Current profession: Assistant Professor of Surgery, Case Western University School of Medicine; Assistant Professor of Surgery, Lerner College of Medicine; Cleveland Clinic Staff Surgeon, Division of Trauma, Surgery Critical Care and Acute Care Surgery

      Tony Capizzani grew up a long way from Rhodes. But as it goes with so many other prospective students, the “beautiful campus with a downtown kind of feel” had him hooked at first sight. How did the young New Jerseyan wind up a Chemistry major? He always held a general interest in science as well as analytical thinking. “My father was a Chemistry major,” he laughs. “So maybe it was something in my blood.” Capizzani credits the Chemistry faculty as major influences on both his academic and professional trajectories.

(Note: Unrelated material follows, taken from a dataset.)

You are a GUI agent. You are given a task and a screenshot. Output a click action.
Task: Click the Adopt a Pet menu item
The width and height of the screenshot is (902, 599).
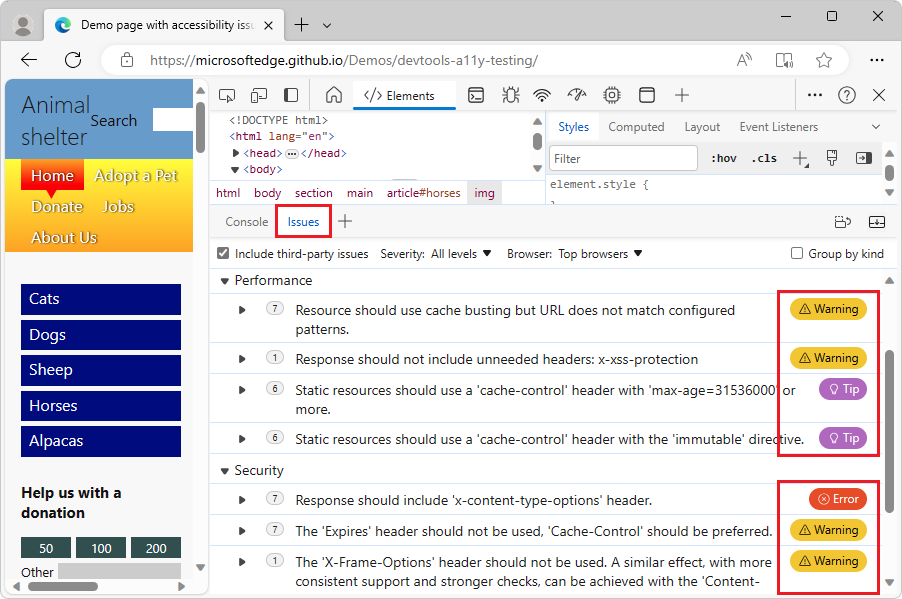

He cites professor David Jeter and former faculty member Bradford Pendley as key mentors, but he remembers instantly “hitting it off” with the whole department. “I was really attracted to the mentorship they provided,” he says. “We were like family.”

      The liberal arts education he received at Rhodes has taken him far in his medical career. “Rhodes taught me more than just how to develop an analytical mind in Chemistry,” says Capizzani. “It gave me great perspective as far as publishing papers.” In addition, the interdisciplinary nature of the Rhodes education taught him how to work with his peers and feel comfortable during public presentations. After graduating from Rhodes, Capizzani joined a research team at St. Jude Children’s Research Hospital in the division of Experimental Oncology and Hematology. He became inspired by the direct correlation between his work in the lab and treatment for patients. It was that experience that eventually propelled him to medical school at the University of Tennessee Health Science Center. He then completed his general surgery residency at Wake Forest University, followed by a surgical critical care fellowship at the University of Michigan. Aside from performing trauma and acute care surgeries at the world famous Cleveland Clinic, Capizzani is an assistant professor at two medical schools—Cleveland Clinic Lerner College of Medicine and Case Western Reserve University School of Medicine. Both institutions pride themselves on their clinical and problem-based curricula, as opposed to a didactic teaching style. During his time in medical school, Capizzani remembers learning a topic (“perhaps Biochemistry”) in the first year and then learning its actual application in the last two years. These days, he says, lessons consist of more “problem-based teaching where students learn both topics at the same time, and how basic science is intertwined with disease processes. For example, I teach students a session on pediatric abdominal pain. And within that lecture we may talk about Biochemistry and how it applies to acid/base regulation in a neonatal disease called pyloric stenosis.” In the learning and teaching departments, he couldn’t have been better prepared.